The Texas Department of Family and Protective Services filed a motion for emergency relief at the Texas Supreme Court on Friday, seeking a court order that would allow it temporarily to keep custody of children removed from the Yearning for Zion ranch near Eldorado, Texas.
In the motion, TDFPS seeks a stay to prohibit the state's 3rd Court of Appeals from enforcing a conditional mandamus it issued on Thursday that orders 51st District Judge Barbara Walther to vacate her order giving the department temporary custody of some of the 450 children who had been living at the polygamist compound.
The TDFPS seeks the temporary stay to allow the Supreme Court to review a petition for mandamus it also filed on Friday. TDFPS wants the Supreme Court to determine that Walther did not abuse her discretion in giving Child Protective Services temporary custody of the children and to determine that the 3rd Court did abuse its discretion when ordering Walther to vacate her order.
Represented by a team including lawyers from Texas RioGrande Legal Aid and Amy Warr, a lawyer at Alexander Dubose, Jones & Townsend in Austin, Texas, a group of 38 mothers sought the mandamus from the 3rd Court. Warr could not be reached for immediate comment.
In its memorandum opinion on Thursday, the 3rd Court agreed with the women that the department failed to meet its burden of proof under Texas Family Code §262.201. The section requires TDFPS to demonstrate the children were in physical danger, that there was an immediate need to remove them from the parents to protect them and that the department made reasonable efforts to prevent the removal of the children from their parents.
In its petition for writ of mandamus, TDFPS argues the 3rd Court erred in granting mandamus and abused its discretion "as it embarked on a detailed review of the evidence in the record."
"Instead of conducting an abuse of discretion review, the court of appeals engages in a full out re-trial of the issues at the appellate level, including reweighing the evidence and second-guessing the trial court' resolution of both uncontradicted evidence supporting the trial court's finding and factually disputed issues," TDFPS alleges in the petition.
But in its petition asking the Supreme Court to review the case, TDFPS argues that evidence at the hearing specifically addressed all three prongs of §262.201 and met the proof.
In a per curiam opinion on Thursday, the three-justice panel of the 3rd Court granted a writ of mandamus sought by 38 women who are mothers to about 130 children. The 3rd Court ordered a trial judge to vacate temporary orders granting sole managing conservatorship of the children to TDFPS, which oversees CPS.
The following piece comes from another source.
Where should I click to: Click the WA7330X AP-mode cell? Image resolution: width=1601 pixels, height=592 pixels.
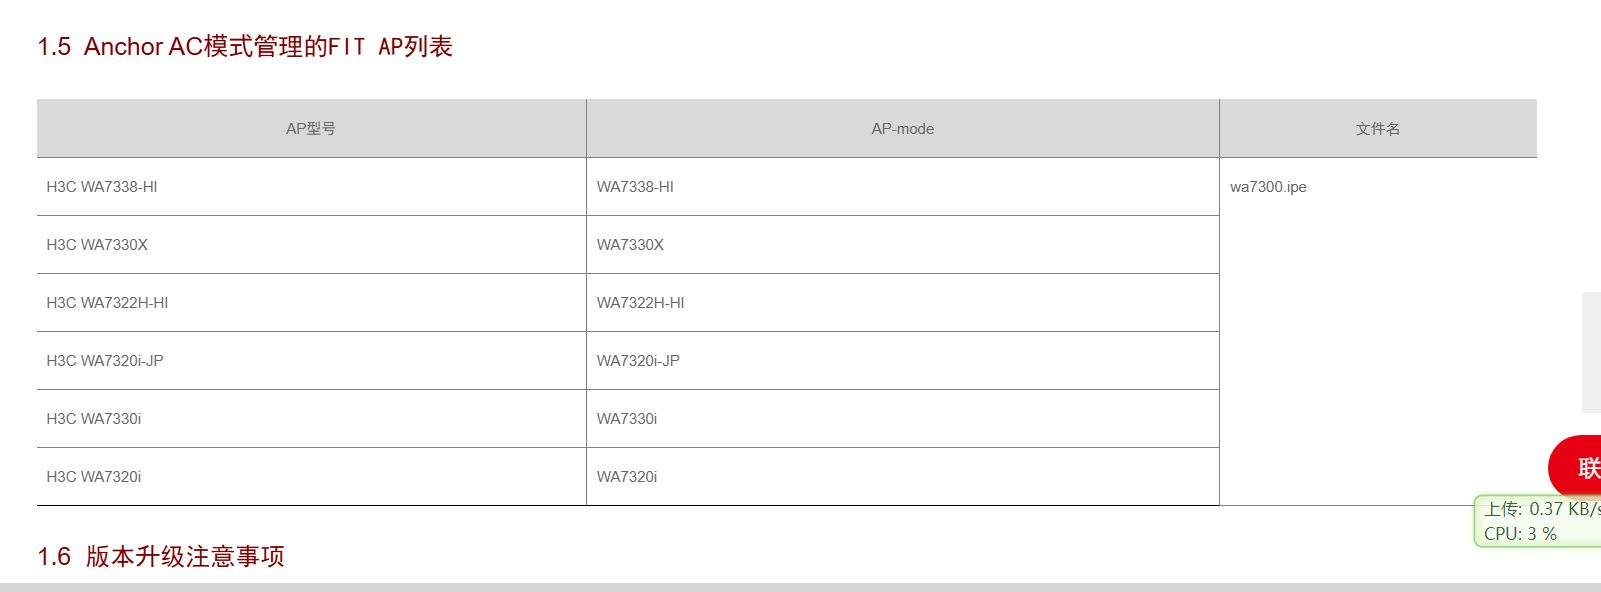pos(630,245)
In a footnote, the court wrote that "this proceeding does not involve parents of all of the children removed." The opinion does not indicate the number of children whose mothers brought the mandamus, but Robert Doggett, a lawyer with Texas RioGrande Legal Aid who represents the mothers, says it involves about 130 children.
The children were removed from the polygamist compound in early April. On April 21, Walther signed temporary orders placing the children in CPS custody. Walther's district is comprised of Coke, Irion, Schleicher, Sterling and Tom Green counties.
CPS sought temporary custody of the children after a 16-year-old girl living on the Fundamentalist Church of Jesus Christ of Latter Day Saints' "Yearning for Zion" ranch in Eldorado allegedly called a local family violence shelter to report that her 50-year-old husband beat and raped her. CPS has not yet identified the girl.
Justices W. Kenneth Law, Robert Pemberton and G. Alan Waldrop comprised the 3rd Court panel that issued the opinion.
TDFPS appellate lawyers Trevor Woodruff, Duke Hooten and Michael Shulman filed the petition for writ of mandamus and the motion for emergency relief on Friday.